A step of producing a conductive resin molding by conducting a conductive treatment by applying a carbon paint on the surface of a resin molding having a three-dimensional network structure; and
A step of producing a dried conductive resin molded body by setting the moisture adsorption amount of the conductive resin molded body to 100 mg / m ² or less;
Forming an aluminum film on the surface of the dried conductive resin molding by molten salt electroplating;
Removing the substrate;
The manufacturing method of the aluminum porous body which has this. ^{2. The} porous aluminum body according to claim 1, wherein in the step of producing the dried conductive resin molded body, the moisture adsorption amount of the conductive resin molded body is set to 100 mg / m ² or less by heat-treating the conductive resin molded body.
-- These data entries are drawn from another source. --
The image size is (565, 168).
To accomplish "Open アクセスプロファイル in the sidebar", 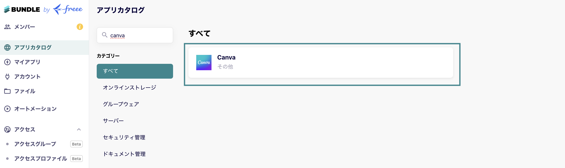I will (40, 159).
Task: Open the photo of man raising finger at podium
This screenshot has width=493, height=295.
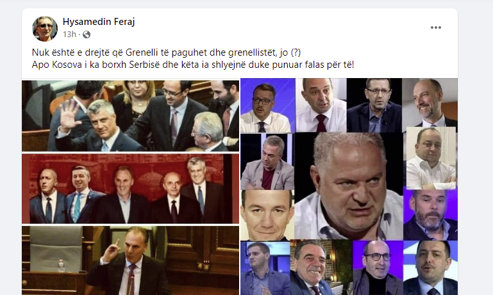Action: (131, 260)
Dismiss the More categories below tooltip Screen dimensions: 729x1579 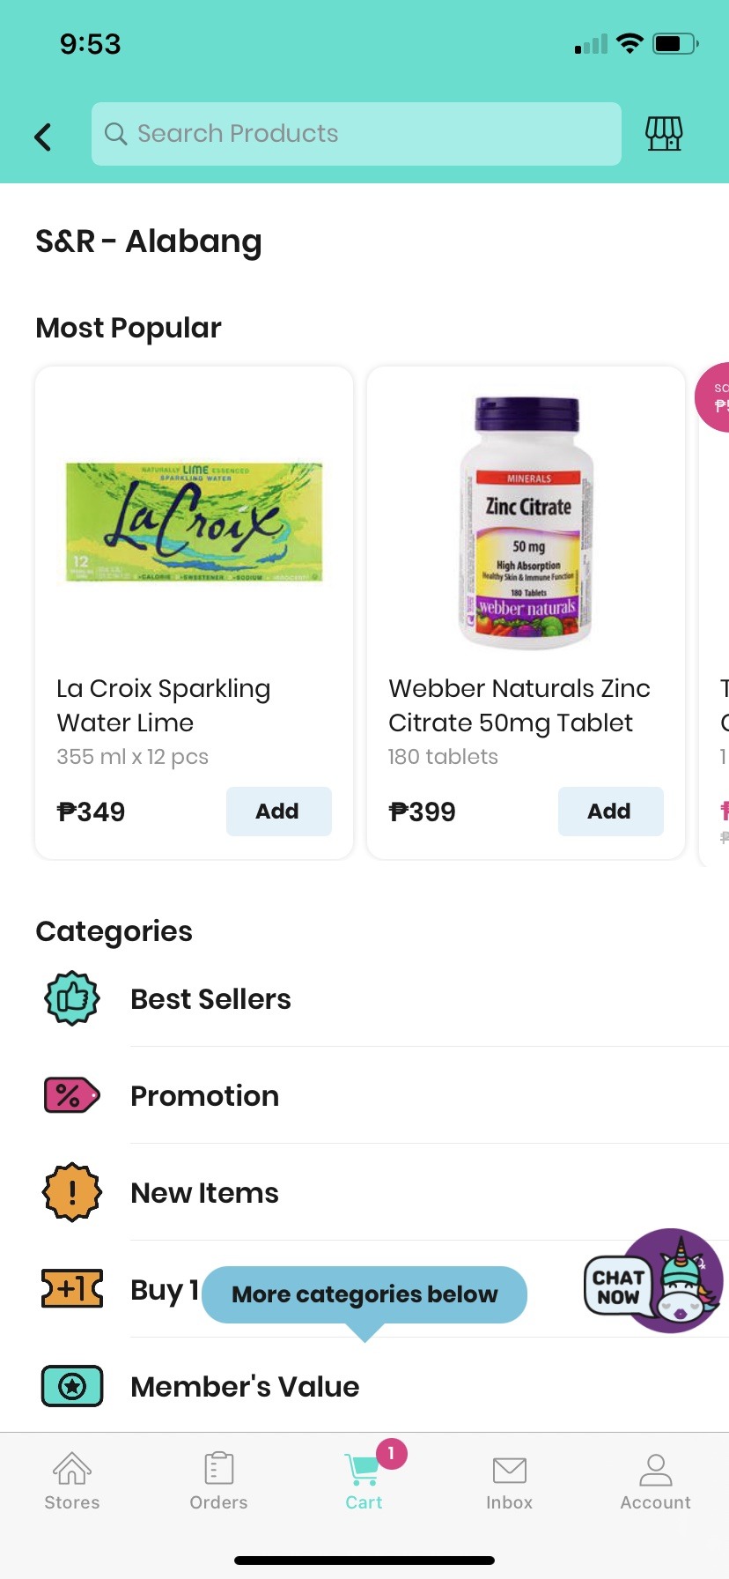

Body manufacturing method. 3. The method for producing a porous aluminum body according to claim 1, wherein the conductive resin molded body has a basis weight of a conductive layer of 1 g / m ² or more and 20 g / m ² or less.   The method for producing a porous aluminum body according to any one of claims 1 to 3, wherein the carbon paint contains carboxymethyl cellulose as a binder.